Поспешим уточнить, что замечания Рубрука о полной неосведомленности несторианского «духовенства» подтверждены путешественниками Поло, которым Великий хан Хубилай об этом сказал, когда обратился с просьбой прислать католических богословов для того, чтобы довести до сведения двора истинное католическое учение. (Marco Polo, II Milione, ed. Benedetto, p.70-71).
[667]Минорский, Худуд аль-Алам, 246.
30 ноября 1253 г. Рубрук покинул Кайлык и, пройдя по восточной части озера Балхаш, пересек регион Имиля или Тарбагатая, вотчины угэдэидов, где начиналась древняя страна найма-нов на южных отрогах Алтая, и, наконец, он достиг ставки Мунке, который дал ему аудиенцию 4 января 1254 г. «Нас сопроводили во дворец, войлочный полог был приподнят и мы вошли, напевая гимн: A solis oxtu. Там все было покрыто золотканными материалами. В самой середине стоял сосуд на огне, наполненный терном, корнями полыни и лепешками из коровьего навоза. Великий хан сидел на небольшой кровати, одетый в богатый, хорошо люстрированный халат из мягкой ткани, напоминавшей шкуру нерпы. Это был человек среднего телосложения, с немного вздернутым и плоским носом в возрасте примерно сорока пяти лет. Хан отдал распоряжение преподнести нам напиток, сделанный на основе риса, цвет которого был светлым, а вкус напоминал белое вино. Затем он приказал принести несколько видов хищных птиц, которых поместил на руку, рассматривая их в течение длительного времени. Потом он повелел нам говорить. Переводчиком у него был несторианец».
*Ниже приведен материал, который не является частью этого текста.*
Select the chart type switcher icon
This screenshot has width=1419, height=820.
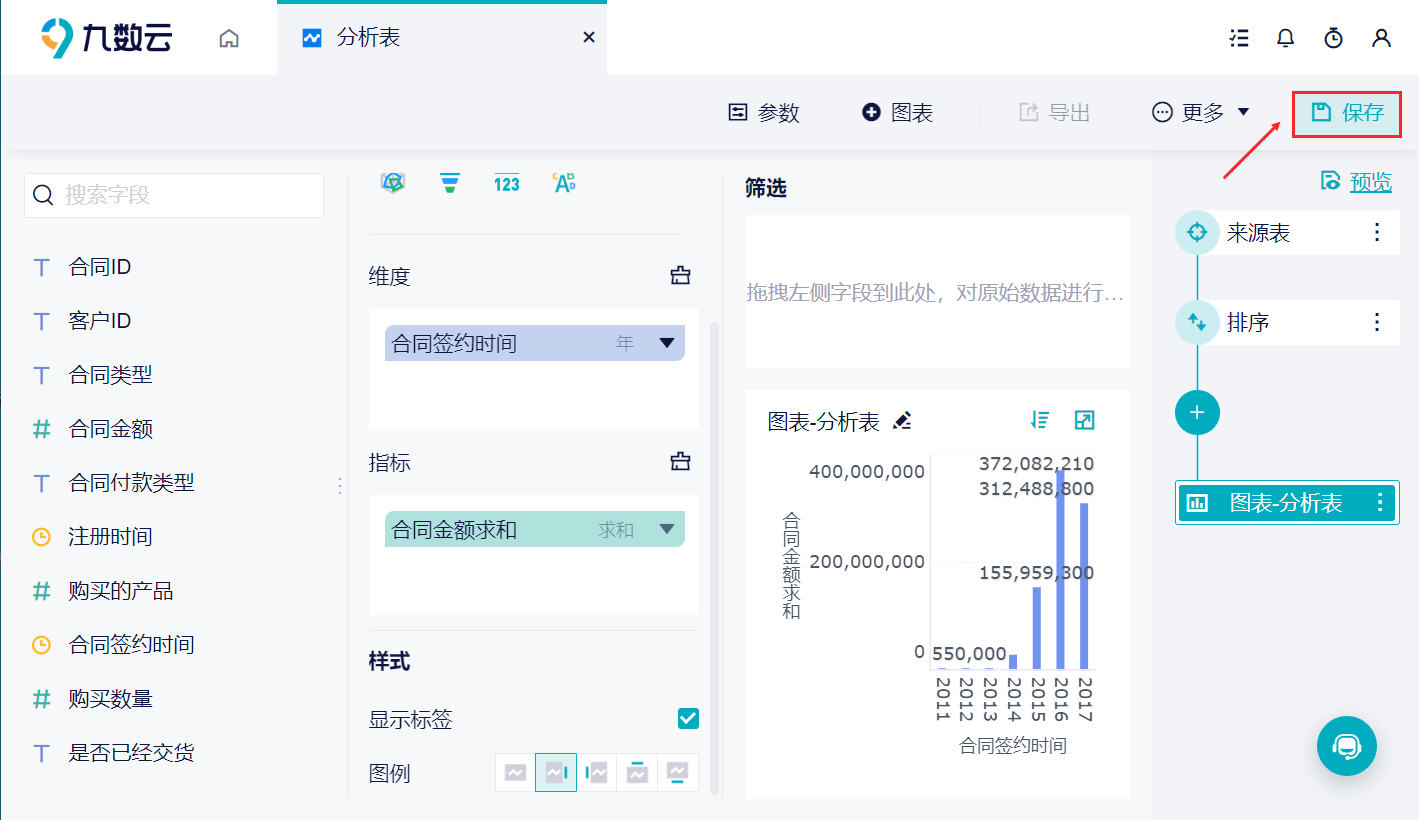click(x=393, y=182)
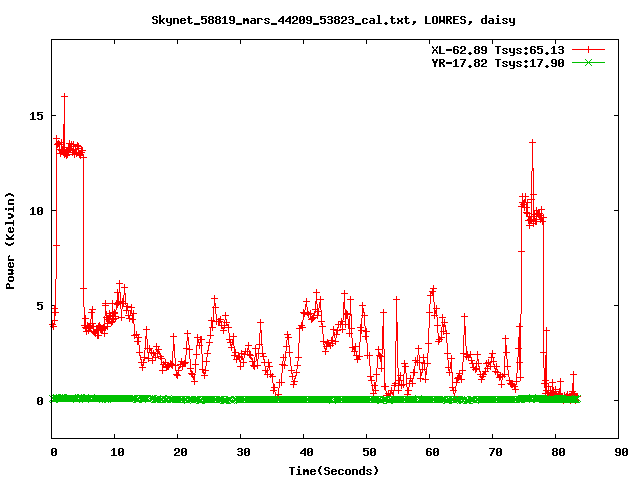
Task: Click the red peak near 60 seconds
Action: (432, 289)
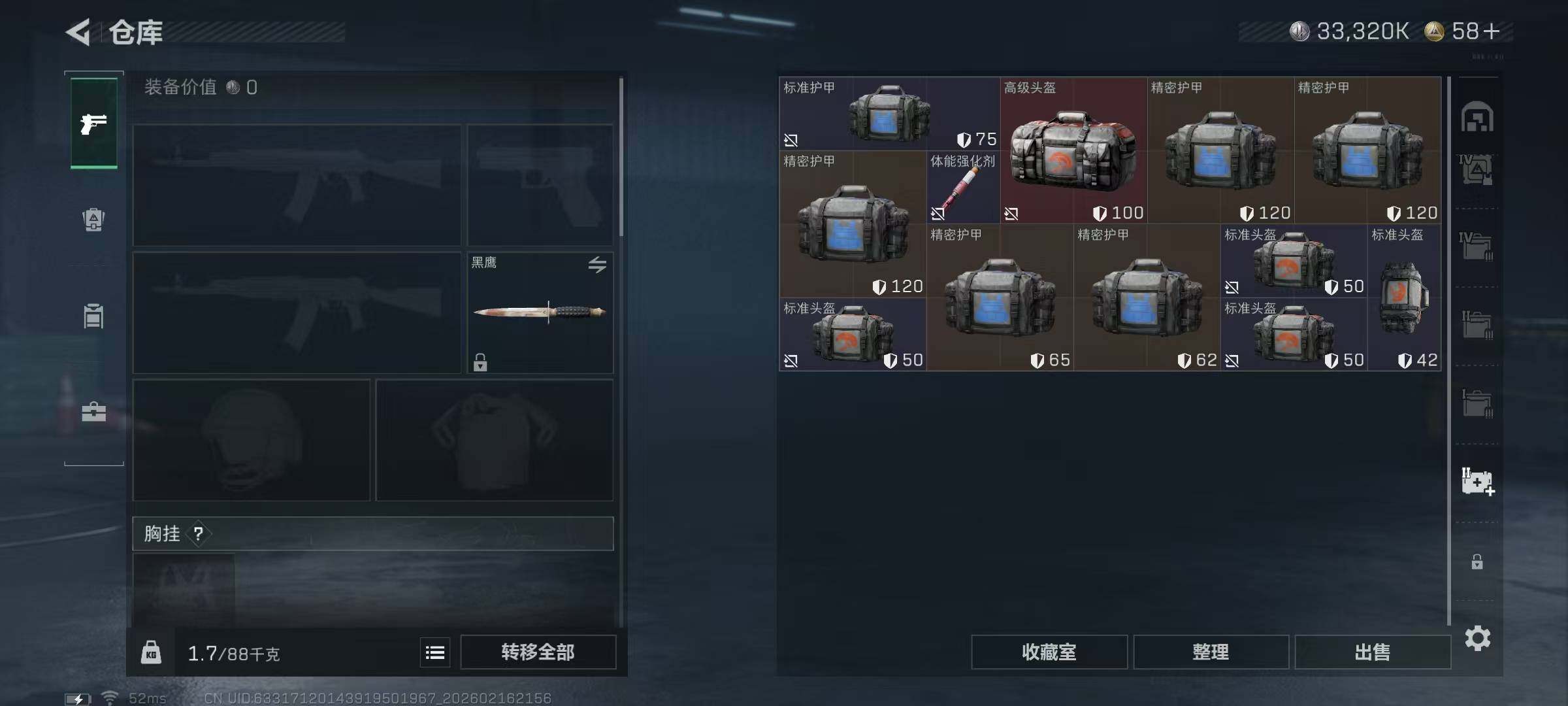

В ставке Мунке Рубрук неожиданно встретил жительницу Лотарингии из Метца, по имени Пакетта, которая была привезена из Венгрии и которая была на службе одной из несторианских жен этого монарха. Сама она стала женой русского, работавшего там архитектором. Рубрук также встретил там при дворе Каракорума парижского ювелира Гийома Буше, «брат которого жил у Большого моста в Париже» и который поочередно работал на богатую вдову Соргактани, затем на самого молодого брата Мунке – Арик-богу, с симпатией относившегося к христианам. Рубрук заметил, что во время торжественных приемов при дворе, первыми к посещению допускались несторианские священники с их украшениями для того, чтобы освятить бокал Великого хана, а за ними следовало мусульманское духовенство и «языческие» монахи, то есть буддисты и даосисты. Сам же Мунке иногда сопровождал свою несторианскую супругу во время молебна в церковь. «Он вошел туда, ему занесли золоченую кровать, на которую он сел рядом с императрицей, своей супругой, напротив алтаря». [668]
[668]По сведениям Рубрука (гл. XXXVI) несторианские праздники заканчивались попойками. В конце церемонии, о которой говорится выше, супруга Мунке выпила много спиртного; «Нам принесли рисовый хмельной напиток, светлого вина, сходного с вином Ларошеля, а также кумыс (кумиз). Дама наполнив до краев бокал, встала на колени и попросила благословения. В то время как священники исполняли псалмы, она выпила эту чашу… И так прошел весь день до вечера. Наконец, дама, опьяневшая как и другие, возвратилась на своей повозке к себе, а священники продолжали свое песнопение, или скорее орали во всю мочь, провожая ее».